> _Excerpted records_
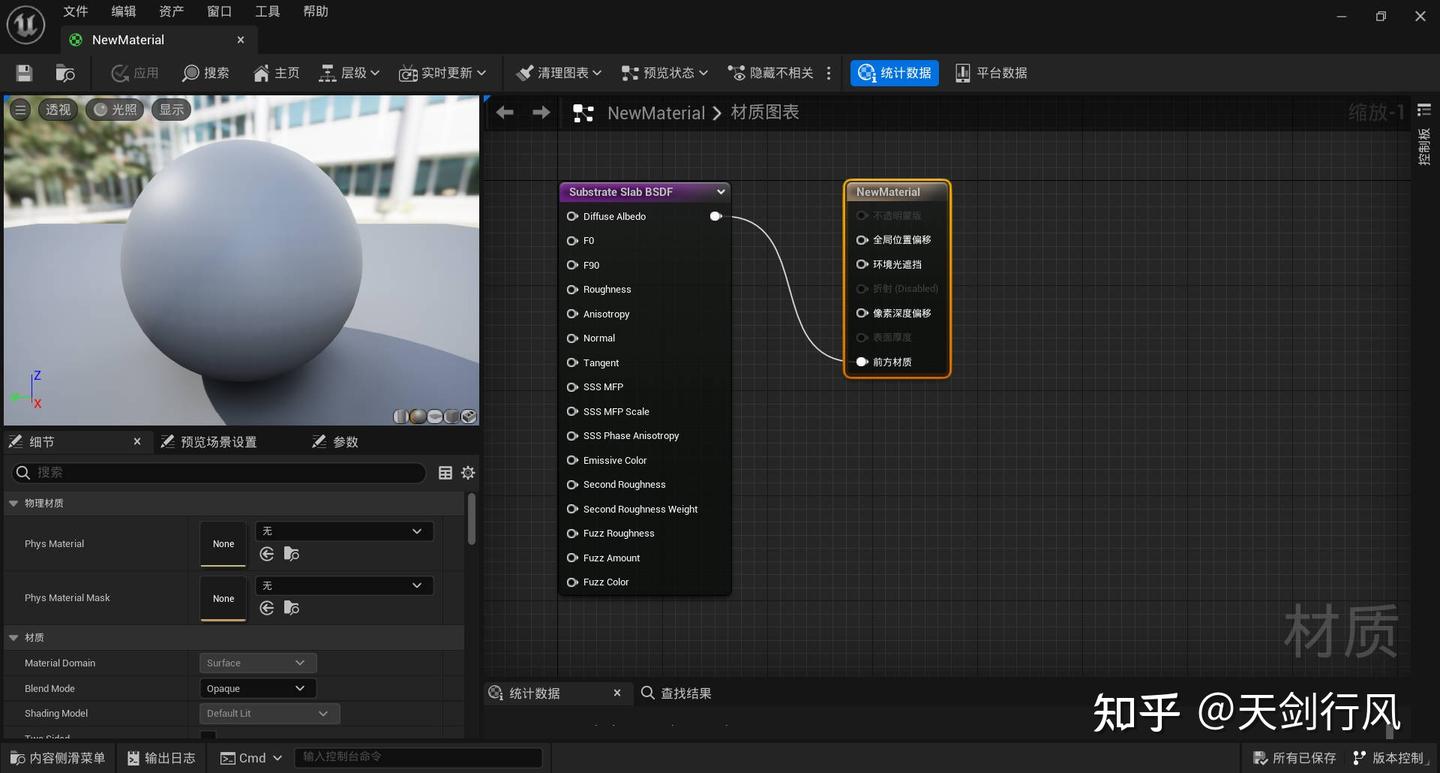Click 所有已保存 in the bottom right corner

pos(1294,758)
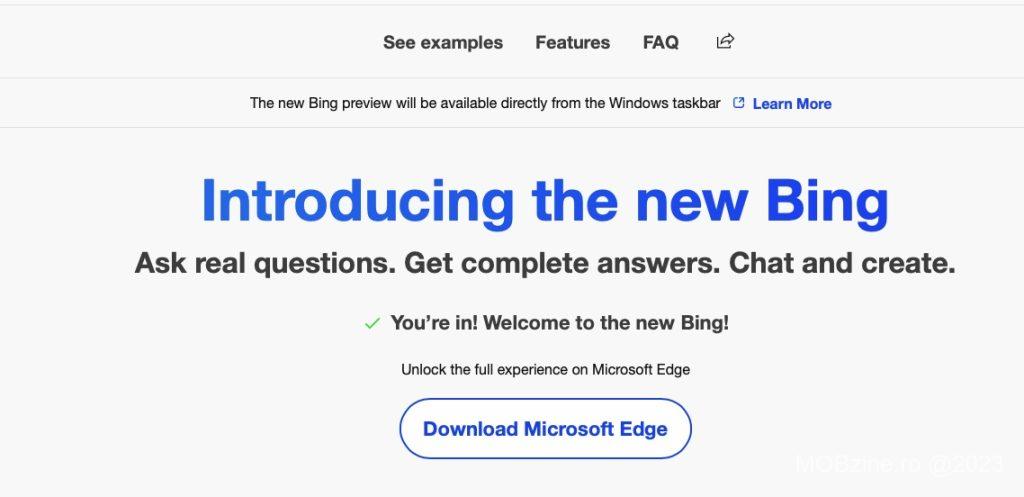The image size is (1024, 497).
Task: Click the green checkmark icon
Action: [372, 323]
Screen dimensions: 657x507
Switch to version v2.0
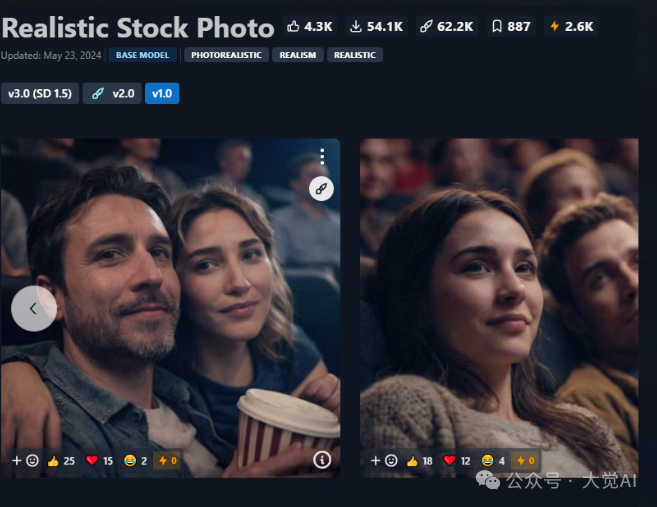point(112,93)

> _Work instructions_
With pictures omitted, restate exactly every line from the one containing "Screen dimensions: 657x507" through the last line of the material, inclusive.

> _The completed task_
Screen dimensions: 657x507
Switch to version v2.0
point(112,93)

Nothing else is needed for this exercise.